Ions production

           Once a vacuum is created, the gas is introduced (ex: SF6 at 0.01 bar) then the cold cathode is fed while creating a positive tension on the thick metallic plate which is going to attract the electrons and the negative ions produced by the electronic emission of the cold cathode. The negative ions are going to come and settle on the dielectric layer of silica. The cathode is fed until we get an electric field of 250 to 500 KV /mm in the layer, that is to say a tension of 2.5 to 5 volts for a 10-nanometer layer , and an ion density of 0.01 to 0.02 Coulomb/ m² corresponding to a distance of 3 to 4 nanometers between two neighboring ions.

Like in the configuration with the electret, the charge will be controlled thanks to the tension switch and a nano or pico-ammeter. While the plate is getting charged, there must be a maximum tension (36 V) to attract the negative ions. If we want to know the charge level, we stop the cold-cathode feeding and we let the tension of the plate drop until the potential at the level of the gas-silica interface is cancelled and becomes negative. At this moment, the thin metallic plate must start charging positively and some negative ions must go back towards the thin plate, what must be detected with the nano or pico-ammeter. The tension switch, at this moment, will indicate the tension level in the dielectric layer as well as the charge level.

The qualities of the gas must be:

• A good polarizability ( or dielectric susceptibility: Er – 1) because the acceleration of the molecule in the electric field of an ion depends on it.
• A strong electro negativity to produce a stable ion, that is to say able to strongly withhold the electron on the dielectric layer.

To gather  those two qualities more easily, it might be judicious, instead of using only one gas, to mix two gas, a majority one endowed with a good polarizability, and a minority one which would be endowed with a strong electro negativity.
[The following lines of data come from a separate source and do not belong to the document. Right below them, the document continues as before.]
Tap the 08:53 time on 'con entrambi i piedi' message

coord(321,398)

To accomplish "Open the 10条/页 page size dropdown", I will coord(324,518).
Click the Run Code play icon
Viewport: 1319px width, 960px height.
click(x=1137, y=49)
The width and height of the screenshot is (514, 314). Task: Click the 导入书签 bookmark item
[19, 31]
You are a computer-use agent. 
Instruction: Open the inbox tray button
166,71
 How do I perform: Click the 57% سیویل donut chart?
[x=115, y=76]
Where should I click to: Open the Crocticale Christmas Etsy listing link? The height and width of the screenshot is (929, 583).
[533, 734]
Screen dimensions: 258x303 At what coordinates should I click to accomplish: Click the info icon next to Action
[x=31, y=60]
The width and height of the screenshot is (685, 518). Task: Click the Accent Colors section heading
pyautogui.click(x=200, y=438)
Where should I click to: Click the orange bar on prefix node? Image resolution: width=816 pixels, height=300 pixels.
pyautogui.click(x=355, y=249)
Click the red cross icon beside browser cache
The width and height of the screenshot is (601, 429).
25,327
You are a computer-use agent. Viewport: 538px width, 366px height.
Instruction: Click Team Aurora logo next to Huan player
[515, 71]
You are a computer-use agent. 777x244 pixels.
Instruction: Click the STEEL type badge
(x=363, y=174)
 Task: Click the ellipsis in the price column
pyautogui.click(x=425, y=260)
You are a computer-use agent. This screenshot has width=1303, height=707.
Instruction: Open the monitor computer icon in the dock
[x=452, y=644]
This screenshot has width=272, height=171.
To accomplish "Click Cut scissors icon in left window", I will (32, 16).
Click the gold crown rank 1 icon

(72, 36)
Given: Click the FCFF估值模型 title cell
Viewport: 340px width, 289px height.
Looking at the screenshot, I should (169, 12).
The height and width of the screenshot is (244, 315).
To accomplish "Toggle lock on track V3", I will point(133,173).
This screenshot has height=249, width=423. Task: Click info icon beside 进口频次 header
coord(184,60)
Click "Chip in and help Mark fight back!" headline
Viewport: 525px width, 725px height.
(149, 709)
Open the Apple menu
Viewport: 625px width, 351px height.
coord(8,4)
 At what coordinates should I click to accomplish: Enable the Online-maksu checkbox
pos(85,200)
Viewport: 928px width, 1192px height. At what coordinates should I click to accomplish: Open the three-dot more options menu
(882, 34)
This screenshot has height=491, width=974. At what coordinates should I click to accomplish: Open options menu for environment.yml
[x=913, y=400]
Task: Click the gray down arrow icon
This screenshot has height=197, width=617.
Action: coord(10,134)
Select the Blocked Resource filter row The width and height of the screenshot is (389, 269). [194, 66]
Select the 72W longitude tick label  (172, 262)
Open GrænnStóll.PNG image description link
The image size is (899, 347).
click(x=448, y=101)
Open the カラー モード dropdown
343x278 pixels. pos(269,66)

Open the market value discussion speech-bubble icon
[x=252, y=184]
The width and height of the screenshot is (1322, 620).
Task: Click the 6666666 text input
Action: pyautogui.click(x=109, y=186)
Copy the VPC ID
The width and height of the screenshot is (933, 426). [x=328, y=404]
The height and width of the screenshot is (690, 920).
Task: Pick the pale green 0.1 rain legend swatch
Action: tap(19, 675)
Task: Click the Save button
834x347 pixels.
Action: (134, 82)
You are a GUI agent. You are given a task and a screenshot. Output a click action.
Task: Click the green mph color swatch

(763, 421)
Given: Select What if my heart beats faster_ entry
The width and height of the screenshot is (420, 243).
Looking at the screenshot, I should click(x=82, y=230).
 Negative-ions lifespan and consumed power 

           About the negative ions lifespan or stability, one must consider the electronic-barrier role played by the silica-gas interface owed to the very high resistivity of silica, of about 10¹⁷Wcm if it is dry enough. It will be necessary to eliminate as much water as possible by creating an advanced vacuum before the experiment, or by drying it or by using a silica gel.

           With a resistivity of 10¹⁷Wcm and an electric field of 500 KV/mm ( 5 x 10⁶ V/cm) we would get a current of 5 x 10^-11 A/cm² that is to say 5 x 10^-7 A/m². even if the instability of the ions induced a current 10 000 times more intense, which is unlikely, we would only have 5 x 10^-3 A/m², and a consumed electric power of 0.2 Watt/m² for a total voltage of about 40 Volts, which is again negligible compared to the thermal transfer power to expect.

Advantages – difficulties

           This configuration presents some undeniable advantages compared to the two previous configurations and first of all the simplicity of the realization. Yet it also allows unknown data which can make the analysis very difficult even impossible in case of failure of the experiment: Will the distance of attraction of the molecules by the ions, of about 2 to 3 nanometers be long enough? Will the ions resist on surface or will they bury themselves of a few nanometers into the dielectric? In the last case, will the attraction zone also be buried and become inefficient?. Will the surface of the dielectric be flat and compact enough at an ion scale such as ball on a golf course? If it ends up looking like a ploughed land, the ions will bury themselves and their electric field will be unreachable for the gas molecule.